Step 3: Interpret the output.

- The W statistic (or U statistic) reflects the difference in ranks between the two groups
- A significant p-value indicates the distributions of the two groups differ
- Report as: W = 345, p = 0.02

Step 4: Consider reporting the median and interquartile range (IQR) for each group alongside the test result, as these are more informative than means for non-normal data.

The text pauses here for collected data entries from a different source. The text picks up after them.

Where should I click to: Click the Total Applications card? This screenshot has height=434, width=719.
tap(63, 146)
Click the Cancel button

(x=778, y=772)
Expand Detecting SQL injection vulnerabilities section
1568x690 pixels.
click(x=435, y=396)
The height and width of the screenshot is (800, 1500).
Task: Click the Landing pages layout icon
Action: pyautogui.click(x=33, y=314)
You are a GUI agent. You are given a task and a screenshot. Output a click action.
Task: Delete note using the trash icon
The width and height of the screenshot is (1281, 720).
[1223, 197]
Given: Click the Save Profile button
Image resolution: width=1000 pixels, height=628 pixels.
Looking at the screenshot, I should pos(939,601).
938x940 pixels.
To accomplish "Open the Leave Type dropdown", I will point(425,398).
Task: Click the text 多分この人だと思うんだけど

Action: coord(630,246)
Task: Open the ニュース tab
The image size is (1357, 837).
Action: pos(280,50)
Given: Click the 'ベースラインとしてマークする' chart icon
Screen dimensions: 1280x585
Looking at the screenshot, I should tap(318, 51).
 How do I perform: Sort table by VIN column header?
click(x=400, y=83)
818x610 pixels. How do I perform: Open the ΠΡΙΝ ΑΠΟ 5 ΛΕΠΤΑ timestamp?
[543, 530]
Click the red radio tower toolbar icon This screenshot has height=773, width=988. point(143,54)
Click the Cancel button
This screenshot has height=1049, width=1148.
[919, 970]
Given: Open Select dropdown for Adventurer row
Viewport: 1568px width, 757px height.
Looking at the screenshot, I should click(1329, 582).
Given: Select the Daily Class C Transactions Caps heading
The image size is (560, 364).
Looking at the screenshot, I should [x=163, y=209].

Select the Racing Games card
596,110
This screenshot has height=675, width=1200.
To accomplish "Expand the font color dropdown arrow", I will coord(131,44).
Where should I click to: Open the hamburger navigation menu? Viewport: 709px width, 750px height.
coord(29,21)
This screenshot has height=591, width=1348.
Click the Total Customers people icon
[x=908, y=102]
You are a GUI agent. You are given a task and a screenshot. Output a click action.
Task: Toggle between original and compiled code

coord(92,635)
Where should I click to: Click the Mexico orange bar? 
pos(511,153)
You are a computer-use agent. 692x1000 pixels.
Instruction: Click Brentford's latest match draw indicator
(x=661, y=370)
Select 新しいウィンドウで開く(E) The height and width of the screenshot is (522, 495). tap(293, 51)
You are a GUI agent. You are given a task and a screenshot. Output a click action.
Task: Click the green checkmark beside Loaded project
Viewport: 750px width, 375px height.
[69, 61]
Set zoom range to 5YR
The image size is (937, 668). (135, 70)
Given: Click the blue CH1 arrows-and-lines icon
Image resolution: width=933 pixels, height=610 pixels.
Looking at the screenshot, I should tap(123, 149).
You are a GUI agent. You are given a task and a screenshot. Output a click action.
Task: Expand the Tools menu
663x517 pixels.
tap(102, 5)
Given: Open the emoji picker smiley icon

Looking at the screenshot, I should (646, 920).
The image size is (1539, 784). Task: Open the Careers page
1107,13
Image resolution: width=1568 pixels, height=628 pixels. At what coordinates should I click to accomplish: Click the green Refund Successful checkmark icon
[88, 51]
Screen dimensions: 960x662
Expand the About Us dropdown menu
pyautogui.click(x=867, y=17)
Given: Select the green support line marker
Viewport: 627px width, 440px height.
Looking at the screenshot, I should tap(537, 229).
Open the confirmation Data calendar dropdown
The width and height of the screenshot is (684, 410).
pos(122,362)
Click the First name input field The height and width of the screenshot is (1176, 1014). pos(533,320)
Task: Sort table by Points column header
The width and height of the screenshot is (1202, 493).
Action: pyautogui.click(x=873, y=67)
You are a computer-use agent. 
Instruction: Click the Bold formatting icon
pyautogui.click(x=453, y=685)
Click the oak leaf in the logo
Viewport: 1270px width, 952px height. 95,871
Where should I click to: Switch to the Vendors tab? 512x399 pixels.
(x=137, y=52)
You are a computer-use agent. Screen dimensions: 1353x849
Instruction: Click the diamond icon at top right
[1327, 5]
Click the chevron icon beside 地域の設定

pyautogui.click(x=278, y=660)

How to run Negative Binomial Regression

Step 1: Confirm your outcome is a count variable and that overdispersion is present.
Step 2: Fit the model.

In R:

- library(MASS)
- model <- glm.nb(outcome ~ predictor1 + predictor2, data = data)
- summary(model)

In Python:

- import statsmodels.api as sm
- model = sm.NegativeBinomial(y, X).fit()
- print(model.summary())

Step 3: Interpret the output.

- Exponentiate the coefficients to obtain incidence rate ratios (IRR): exp(coef)
- An IRR greater than 1 indicates an increase in the expected count; less than 1 indicates a decrease
- Report as: IRR = 1.45, 95% CI [1.12, 1.87], p = 0.005

Step 4: Check model fit by comparing AIC with a Poisson model and examining residual plots.

How to run Poisson Regression

Step 1: Confirm your outcome is a count variable and that the mean and variance are approximately equal.
Step 2: Fit the model.

In R:

- model <- glm(outcome ~ predictor1 + predictor2, data = data, family = poisson)
- summary(model)

In Python:

- import statsmodels.api as sm
- model = sm.Poisson(y, X).fit()
- print(model.summary())

Step 3: If comparing rates across groups with different observation periods, include an offset:

In R:

model <- glm(outcome ~ predictor1 + offset(log(exposure)), data = data, family = poisson)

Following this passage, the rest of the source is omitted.